ESP-IDF FreeRTOS SMP Changes

Overview

The vanilla FreeRTOS is designed to run on a single core. However the ESP32 is dual core containing a Protocol CPU (known as CPU 0 or PRO_CPU) and an Application CPU (known as CPU 1 or APP_CPU). The two cores are identical in practice and share the same memory. This allows the two cores to run tasks interchangeably between them.

The ESP-IDF FreeRTOS is a modified version of vanilla FreeRTOS which supports symmetric multiprocessing (SMP). ESP-IDF FreeRTOS is based on the Xtensa port of FreeRTOS v10.2.0. This guide outlines the major differences between vanilla FreeRTOS and ESP-IDF FreeRTOS. The API reference for vanilla FreeRTOS can be found via https://www.freertos.org/a00106.html

For information regarding features that are exclusive to ESP-IDF FreeRTOS, see ESP-IDF FreeRTOS Additions.

Tasks and Task Creation: Use xTaskCreatePinnedToCore() or xTaskCreateStaticPinnedToCore() to create tasks in ESP-IDF FreeRTOS. The last parameter of the two functions is xCoreID. This parameter specifies which core the task is pinned to. Acceptable values are 0 for PRO_CPU, 1 for APP_CPU, or tskNO_AFFINITY which allows the task to run on both.
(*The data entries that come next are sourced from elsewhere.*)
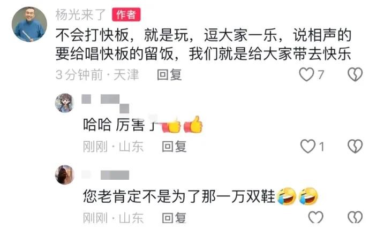Dislike the 哈哈厉害了 reply with broken heart

click(355, 146)
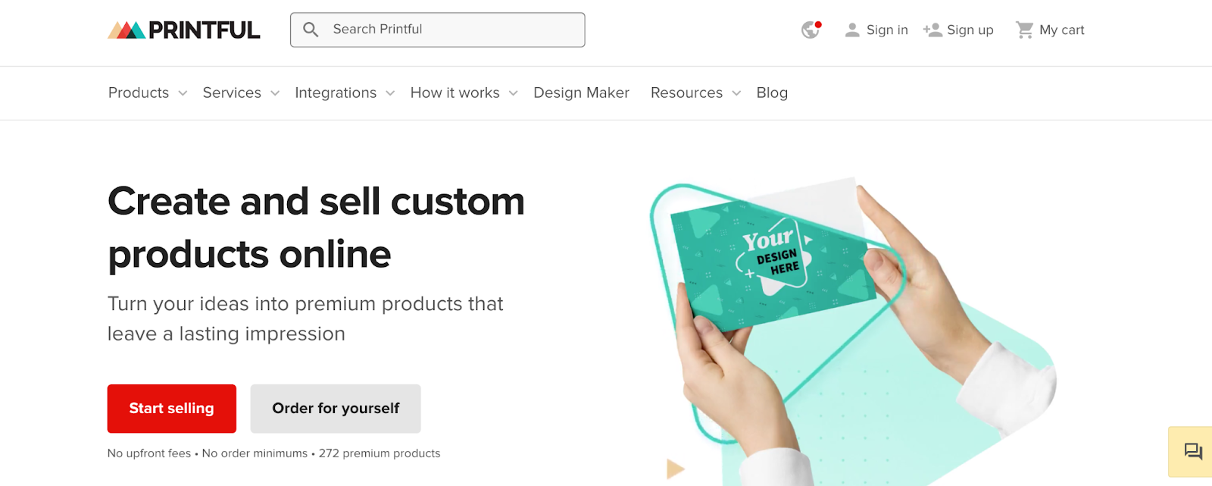Viewport: 1212px width, 486px height.
Task: Click the search magnifier icon
Action: click(311, 30)
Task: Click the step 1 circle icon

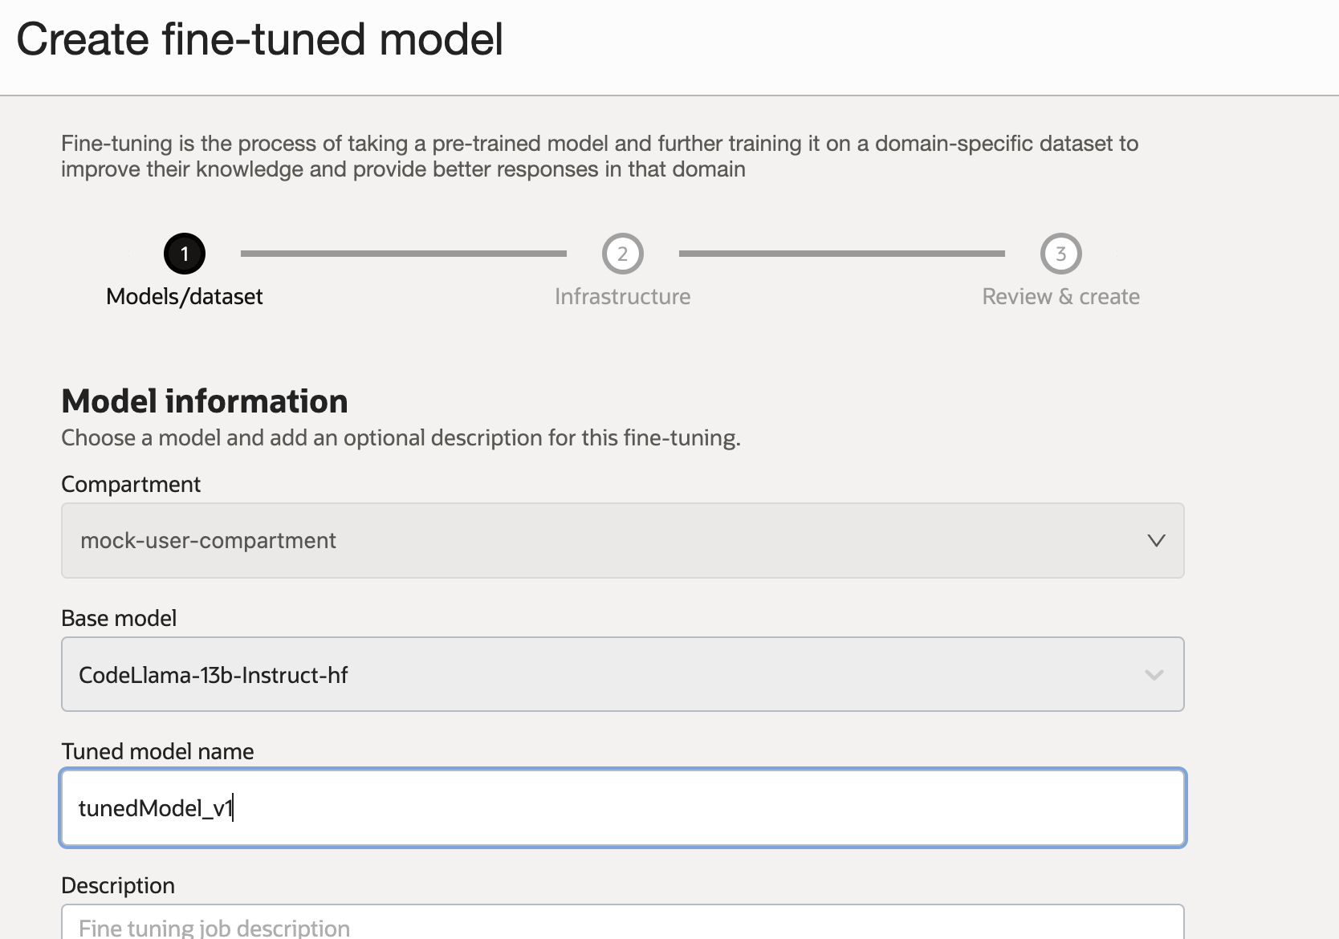Action: tap(185, 254)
Round Robin Scheduling: The ESP-IDF FreeRTOS scheduler implements a “Best Effort Round-Robin Scheduling” instead of the ideal Round-Robin scheduling in vanilla FreeRTOS.

Scheduler Suspension: Suspending the scheduler in ESP-IDF FreeRTOS will only affect the scheduler on the the calling core. In other words, calling vTaskSuspendAll() on PRO_CPU will not prevent APP_CPU from scheduling, and vice versa. Use critical sections or semaphores instead for simultaneous access protection.

Tick Interrupt Synchronicity: Tick interrupts of PRO_CPU and APP_CPU are not synchronized. Do not expect to use vTaskDelay() or vTaskDelayUntil() as an accurate method of synchronizing task execution between the two cores. Use a counting semaphore instead as their context switches are not tied to tick interrupts due to preemption.

Critical Sections & Disabling Interrupts: In ESP-IDF FreeRTOS, critical sections are implemented using mutexes. Entering critical sections involve taking a mutex, then disabling the scheduler and interrupts of the calling core. However the other core is left unaffected. If the other core attemps to take same mutex, it will spin until the calling core has released the mutex by exiting the critical section.

Floating Point Arithmetic: The ESP32 supports hardware acceleration of single precision floating point arithmetic (float). However the use of hardware acceleration leads to some behavioral restrictions in ESP-IDF FreeRTOS. Therefore, tasks that utilize float will automatically be pinned to a core if not done so already. Furthermore, float cannot be used in interrupt service routines.

Thread Local Storage Pointers & Deletion Callbacks: Deletion callbacks are called automatically during task deletion and are used to free memory pointed to by TLSP. Call vTaskSetThreadLocalStoragePointerAndDelCallback() to set TLSP and Deletion Callbacks.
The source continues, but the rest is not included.